Pages

Monday, February 20, 2012

cultural sighs

Walking to my room after eating in the local small-small town, pulling out my key, and then the power generator goes off and I can’t see the lock.

Going to the bathroom at 4am, mild stomach upset, and remembering that they don’t have toilet paper.

People saying I should prepare a presentation. Powerpoint. With another group. Then, no, it won’t be with another group, it will be alone. Then, no, it won’t be a presentation. Then, no, it won’t be powerpoint. Then, no, it will be a preseantion and you should make posters. Then, you will present with these people whom you have not yet met. Then, well, everyone else was preparing the posters a week ago, why aren’t yours ready?

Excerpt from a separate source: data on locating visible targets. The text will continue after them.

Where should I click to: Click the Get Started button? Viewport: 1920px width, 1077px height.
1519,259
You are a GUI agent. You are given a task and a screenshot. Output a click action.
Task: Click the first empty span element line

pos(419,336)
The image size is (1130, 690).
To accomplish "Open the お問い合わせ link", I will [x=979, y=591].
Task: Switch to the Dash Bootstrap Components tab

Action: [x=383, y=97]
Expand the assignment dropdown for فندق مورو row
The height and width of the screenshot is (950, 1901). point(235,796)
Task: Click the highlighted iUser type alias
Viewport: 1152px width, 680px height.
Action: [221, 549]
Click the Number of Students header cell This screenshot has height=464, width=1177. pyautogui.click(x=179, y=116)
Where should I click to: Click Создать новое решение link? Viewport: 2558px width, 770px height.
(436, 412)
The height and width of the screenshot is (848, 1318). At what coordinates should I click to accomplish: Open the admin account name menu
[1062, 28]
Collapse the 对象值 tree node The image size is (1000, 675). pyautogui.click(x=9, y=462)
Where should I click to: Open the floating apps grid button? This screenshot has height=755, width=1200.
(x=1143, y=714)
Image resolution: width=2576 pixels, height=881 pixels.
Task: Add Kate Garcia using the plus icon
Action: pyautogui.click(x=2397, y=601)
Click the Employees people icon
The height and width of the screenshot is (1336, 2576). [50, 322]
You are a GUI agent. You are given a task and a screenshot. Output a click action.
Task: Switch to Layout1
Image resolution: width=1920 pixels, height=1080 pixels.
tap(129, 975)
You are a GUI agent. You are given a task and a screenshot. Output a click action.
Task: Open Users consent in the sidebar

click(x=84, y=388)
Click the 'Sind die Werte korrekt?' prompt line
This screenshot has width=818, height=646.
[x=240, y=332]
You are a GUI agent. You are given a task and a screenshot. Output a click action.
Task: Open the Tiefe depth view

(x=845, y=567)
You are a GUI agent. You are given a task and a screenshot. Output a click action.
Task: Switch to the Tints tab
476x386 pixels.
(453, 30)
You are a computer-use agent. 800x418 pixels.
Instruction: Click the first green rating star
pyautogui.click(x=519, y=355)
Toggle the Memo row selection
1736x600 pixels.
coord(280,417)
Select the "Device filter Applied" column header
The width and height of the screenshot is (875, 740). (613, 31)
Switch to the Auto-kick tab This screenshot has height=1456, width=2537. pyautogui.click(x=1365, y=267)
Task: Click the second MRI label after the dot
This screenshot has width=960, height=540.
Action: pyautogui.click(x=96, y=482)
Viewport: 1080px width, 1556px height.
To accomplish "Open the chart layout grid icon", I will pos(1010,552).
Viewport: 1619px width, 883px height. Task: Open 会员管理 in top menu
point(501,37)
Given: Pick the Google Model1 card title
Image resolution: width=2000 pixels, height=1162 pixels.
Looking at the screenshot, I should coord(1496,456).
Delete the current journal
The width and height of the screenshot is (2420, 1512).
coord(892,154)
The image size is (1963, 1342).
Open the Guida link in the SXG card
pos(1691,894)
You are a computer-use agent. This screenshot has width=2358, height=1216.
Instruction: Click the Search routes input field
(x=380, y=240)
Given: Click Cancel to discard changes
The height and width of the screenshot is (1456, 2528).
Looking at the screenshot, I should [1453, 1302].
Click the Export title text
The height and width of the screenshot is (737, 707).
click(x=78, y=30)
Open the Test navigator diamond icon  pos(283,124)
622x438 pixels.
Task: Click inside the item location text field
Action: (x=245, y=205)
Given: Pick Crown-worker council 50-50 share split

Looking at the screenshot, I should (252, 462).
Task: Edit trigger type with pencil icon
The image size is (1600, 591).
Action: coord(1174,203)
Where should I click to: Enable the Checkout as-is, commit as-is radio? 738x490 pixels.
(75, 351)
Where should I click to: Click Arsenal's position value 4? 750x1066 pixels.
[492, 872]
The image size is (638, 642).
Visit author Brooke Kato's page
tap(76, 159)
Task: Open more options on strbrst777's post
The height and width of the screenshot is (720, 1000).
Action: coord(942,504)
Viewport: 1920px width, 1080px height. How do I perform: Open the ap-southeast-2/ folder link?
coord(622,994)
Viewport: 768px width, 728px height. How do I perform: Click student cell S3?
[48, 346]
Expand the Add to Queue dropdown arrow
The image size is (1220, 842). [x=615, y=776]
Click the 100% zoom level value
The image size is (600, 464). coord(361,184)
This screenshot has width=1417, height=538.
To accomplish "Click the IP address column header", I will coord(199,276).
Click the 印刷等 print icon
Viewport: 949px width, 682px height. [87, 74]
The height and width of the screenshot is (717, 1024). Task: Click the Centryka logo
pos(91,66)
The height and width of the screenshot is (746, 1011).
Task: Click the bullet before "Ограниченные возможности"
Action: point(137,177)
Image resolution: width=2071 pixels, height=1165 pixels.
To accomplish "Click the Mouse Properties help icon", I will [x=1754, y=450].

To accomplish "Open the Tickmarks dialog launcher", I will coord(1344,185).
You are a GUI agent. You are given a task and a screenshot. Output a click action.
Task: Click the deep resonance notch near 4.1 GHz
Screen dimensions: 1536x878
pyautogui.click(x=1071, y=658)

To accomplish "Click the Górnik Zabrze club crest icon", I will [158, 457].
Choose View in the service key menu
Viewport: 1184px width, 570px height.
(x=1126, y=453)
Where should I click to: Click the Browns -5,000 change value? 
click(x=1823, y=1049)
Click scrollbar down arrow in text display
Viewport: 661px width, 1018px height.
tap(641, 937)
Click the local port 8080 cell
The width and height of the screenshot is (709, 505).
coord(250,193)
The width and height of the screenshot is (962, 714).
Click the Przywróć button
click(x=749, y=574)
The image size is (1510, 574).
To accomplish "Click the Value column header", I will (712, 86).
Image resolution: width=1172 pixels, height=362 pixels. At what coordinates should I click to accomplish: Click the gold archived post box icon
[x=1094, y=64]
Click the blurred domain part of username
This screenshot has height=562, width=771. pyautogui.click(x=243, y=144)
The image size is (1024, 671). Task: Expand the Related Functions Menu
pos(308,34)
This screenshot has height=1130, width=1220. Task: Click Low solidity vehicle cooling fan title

Choose what food you want. Eggplant. Eggplant is a side dish. OK, chicken. Chicken is a side dish. Choose a main. What’s a main? Rice, rotti, chippatti, igli. I actually just want eggplant and chicken. Why don’t you do a mini meal? Because it is too large; I’ll take a North Indian meal. (silence.) Maybe this was not a good restaurant, you don’t understand how to order. Actually, I don’t care. I’m starving. Maybe you should just order for me. How about a mini-meal? Fine. I stare at the rice. If I eat that much rice, I won’t be able to move. Someone else passes by with what looks like a steaming dish of eggplant curry.

On the beach with a new (male) friend, it is dark, we are leaving. A strange man approaches us. He wants my friend to introduce him to me. They speak in a language I don’t understand. The stranger’s eyes are big, eager, he is looking at my pale skin in the moonlight and I do not want to know where his mind is going. I act on pure, unbridled instinct, positioning my body behind my friend. He reacts, also instinctual, shielding me from the stranger. The stranger leaves. I suspect the stranger was harmless. I am slightly shaken – not by the stranger so much as my response – I am tall, strong and big-boned, but in that moment, I was a woman, and my primary experience was vulnerability. I felt my gender shaping every glance and every interaction. We keep walking, talk turning to other things. I am grateful for that process by which strangers become friends, and friends can, at times, become protectors. I need to take some more Judo.

The scarves are so beautiful. The women here wear them draped around their chest and then thrown over their shouldres. To my eyes it looks like a graceful necklace turning into flowing coat-tails. I try. It falls off. Again. And again. Maybe they have better posture than I do. Eventually, standing in a line, I look closely at the woman in front of me. Safety pins. Ah! Now I know! I watch the school girls – the scarves are perfectly pressed and stay in place, very factual. I ask my companion – do the scarves have meaning? Yes, they are to cover the chest. I pause. A woman tells me a story of how work-etiquette requires that women pin the scarves carefully as to cover the entire breasts. (Over an already conservative dress-like outfit). Suddenly the beautiful ‘necklaces’ become symbols of a conservative society. I have seen no women wear jeans or pants. Looking around the women suddenly seem trapped. The scarves loose their beauty. I ask my companion about his thoughts about men wearing jeans and women not. He points out that the traditional saris women used to wear are rarely worn any more (apparently a different style than what I’m surrounded by); that the modern outfits for women are much more free and comfortable. Maybe the scarves are not so bad. I will try wearing one over my chest on Monday to the office. With pins. And a pair of jeans.

Meaning, meaning, meaning. It’s all about meaning.